Après tous les problèmes financiers, la première victoire de LeMond depuis son accident de chasse ainsi que le maillot jaune avaient boosté le moral des troupes. José avait dû rétribuer des coureurs de sa poche et ce n’est qu’en toute dernière minute qu’un sponsor amené par LeMond (Agrigel, ndlr) avait payé notre inscription au Tour. Mais, désormais, tous ces problèmes étaient laissés de côté. Notre seul objectif, c’était de défendre le maillot jaune.

Seul problème : nous n’avions pas l’équipe pour cela. Frank Hoste, Johan Lammerts, Eddy Planckaert, René Martens, Johan Museeuw, Ronny Van Holen et Filip Van Vooren tiraient leur épingle du jeu en plaine mais dès que ça grimpait, ils étaient trop courts. Janusz Kuum avait des jambes de grimpeur et nous l’avions épargné en vue des étapes de montagne mais il était tellement fou et égoïste qu’il avait attaqué dans les Pyrénées et fait exploser le peloton, lui et ses équipiers compris.
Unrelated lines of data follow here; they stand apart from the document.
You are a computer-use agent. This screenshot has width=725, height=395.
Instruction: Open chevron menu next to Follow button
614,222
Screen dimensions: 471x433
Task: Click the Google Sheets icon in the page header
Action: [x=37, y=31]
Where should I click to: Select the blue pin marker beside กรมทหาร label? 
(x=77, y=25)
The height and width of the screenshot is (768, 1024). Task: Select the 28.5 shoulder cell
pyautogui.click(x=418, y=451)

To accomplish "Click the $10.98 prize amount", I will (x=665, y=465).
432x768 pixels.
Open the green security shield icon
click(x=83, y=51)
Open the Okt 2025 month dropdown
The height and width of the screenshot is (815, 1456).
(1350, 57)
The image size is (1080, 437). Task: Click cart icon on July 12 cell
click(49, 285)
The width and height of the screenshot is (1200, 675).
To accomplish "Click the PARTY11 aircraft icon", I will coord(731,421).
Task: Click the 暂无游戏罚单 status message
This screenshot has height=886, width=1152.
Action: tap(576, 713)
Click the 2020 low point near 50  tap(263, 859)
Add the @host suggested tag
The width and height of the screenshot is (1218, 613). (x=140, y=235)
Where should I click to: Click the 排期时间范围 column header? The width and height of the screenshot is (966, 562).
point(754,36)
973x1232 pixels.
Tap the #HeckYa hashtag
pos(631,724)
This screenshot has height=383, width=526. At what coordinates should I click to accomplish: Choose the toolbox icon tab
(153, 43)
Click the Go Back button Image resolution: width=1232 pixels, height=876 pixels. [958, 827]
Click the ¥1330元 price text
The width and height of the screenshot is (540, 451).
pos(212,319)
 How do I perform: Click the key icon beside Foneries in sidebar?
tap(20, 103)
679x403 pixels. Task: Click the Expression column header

Van Vooren, qui avait travaillé comme un malade dans les étapes de plaine, était arrivé hors délais mais le soir, à l’hôtel, son leader lui avait fait cadeau d’un maillot jaune. Car Greg était un leader naturel et une crème d’homme que tout le groupe adorait.

Dans les cols, LeMond se retrouvait donc seul et cela lui faisait peur car il n’avait pas des cuisses de super grimpeur. Mais tout s’était passé mieux que prévu : il n’avait rien lâché dans l’étape de Cauterets et n’avait concédé que 12 secondes à Fignon dans l’étape-reine de Superbagnères.

Le Français s’était emparé de justesse du maillot jaune mais avait accusé LeMond de sucer des roues et de ne pas être un vrai champion. Greg s’en foutait. Il avait perdu le maillot jaune et pour l’équipe, c’était mieux ainsi car, après Van Vooren, nous avions perdu Kuum, Van Holen et Hoste – injustement disqualifié pour avoir été poussé par des supporters.

Rodéo dans les Alpes

Dans l’étape de Marseille, où il y avait des bordures, nous l’avions senti : Fignon et Charly Mottet, troisième au classement, étaient passés à l’offensive. Martens et surtout Museeuw, qui effectuait ses débuts au Tour, avaient alors sauvé LeMond en bouchant le trou après une course-poursuite de 30 km. Ce soir-là, à l’hôtel, Greg m’avait dit : Ce Museeuw, ce sera un grand. Il s’y connaissait, hein !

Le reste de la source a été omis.